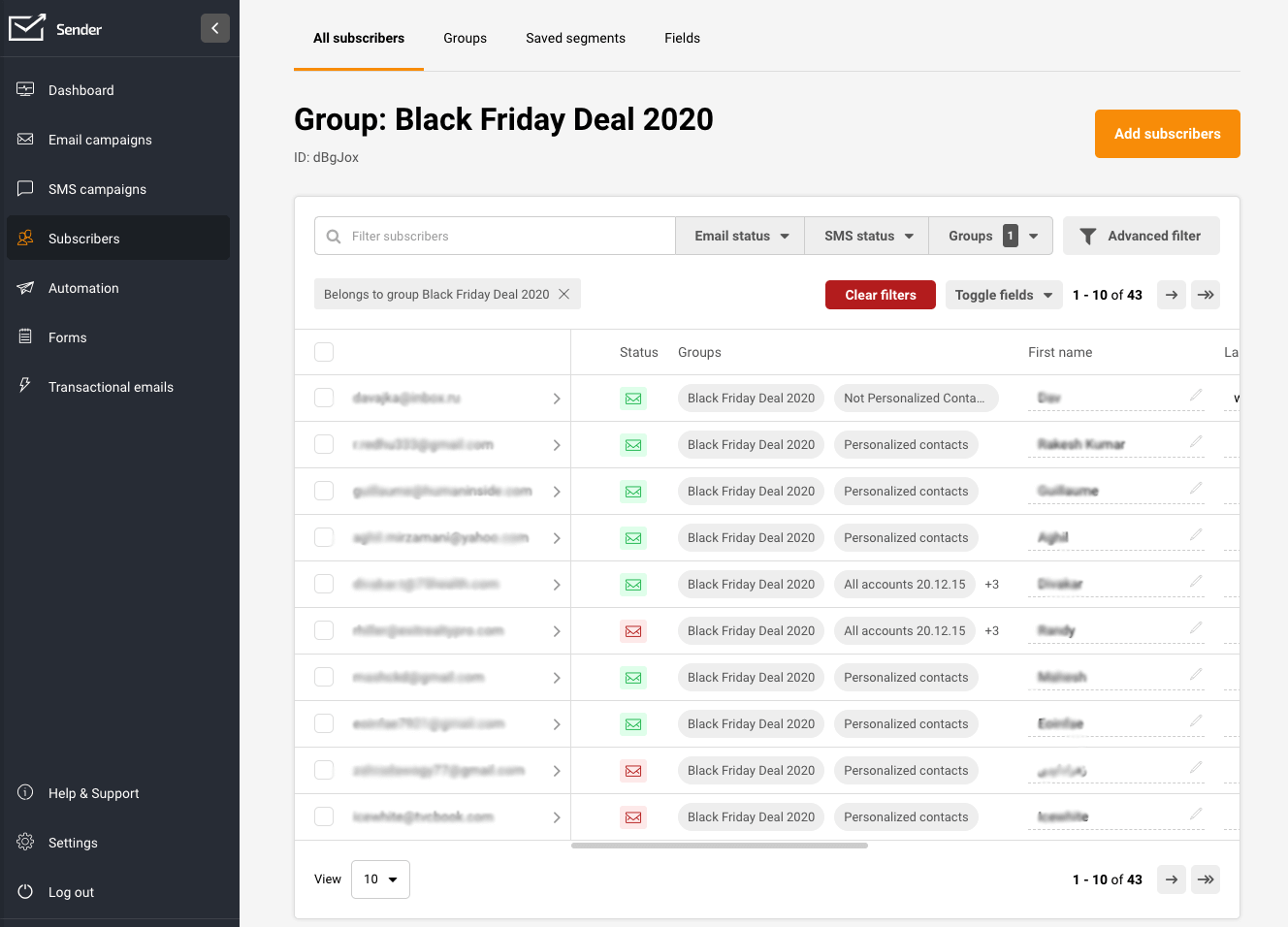Open the Email status dropdown
The image size is (1288, 927).
741,236
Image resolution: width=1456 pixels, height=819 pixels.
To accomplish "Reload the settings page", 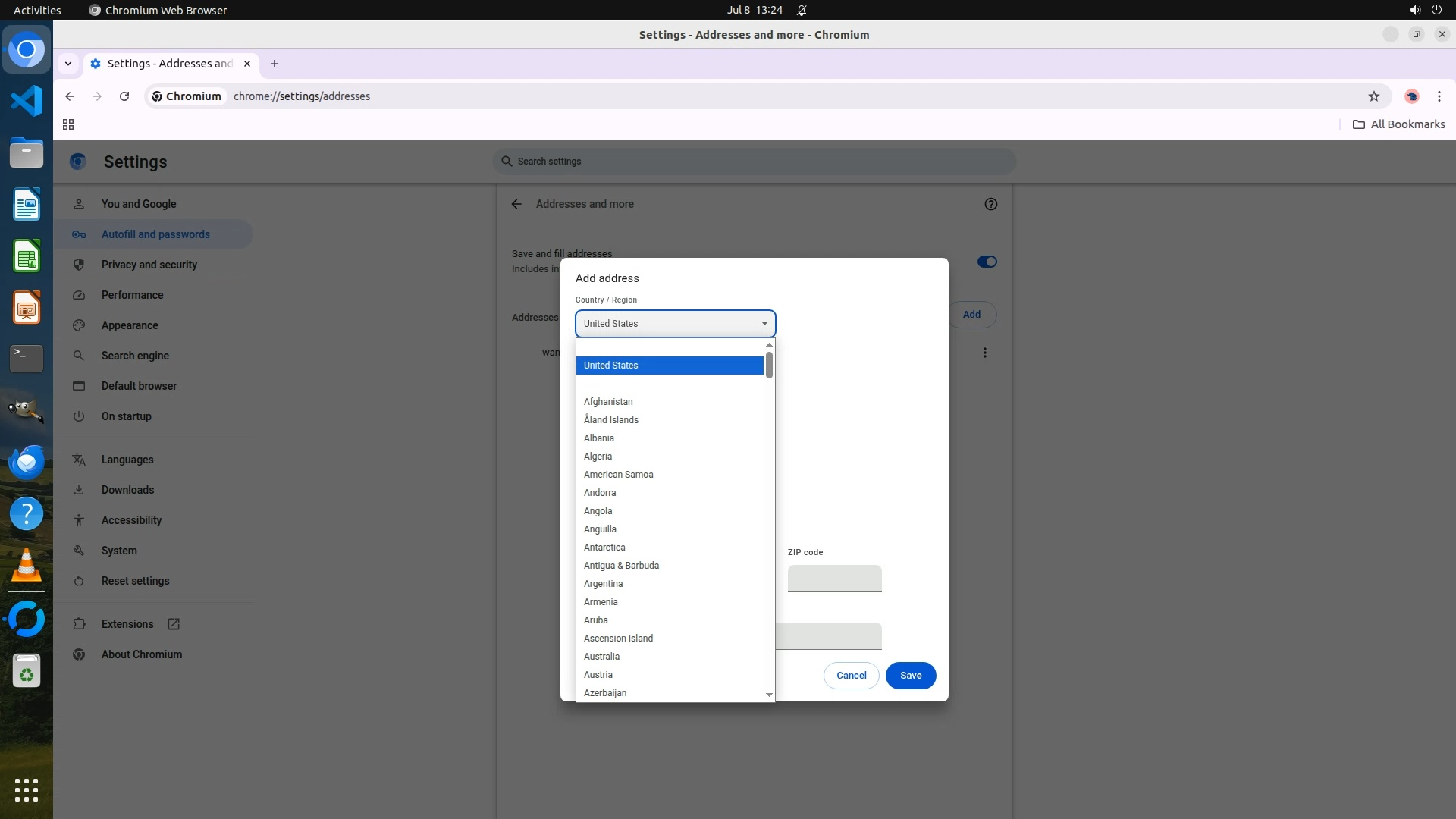I will pos(124,96).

————

* [Objective]
Find every line in the rows above that contains the string "width", and copy each such line in full.

* [Full solution]
Image resolution: width=1456 pixels, height=819 pixels.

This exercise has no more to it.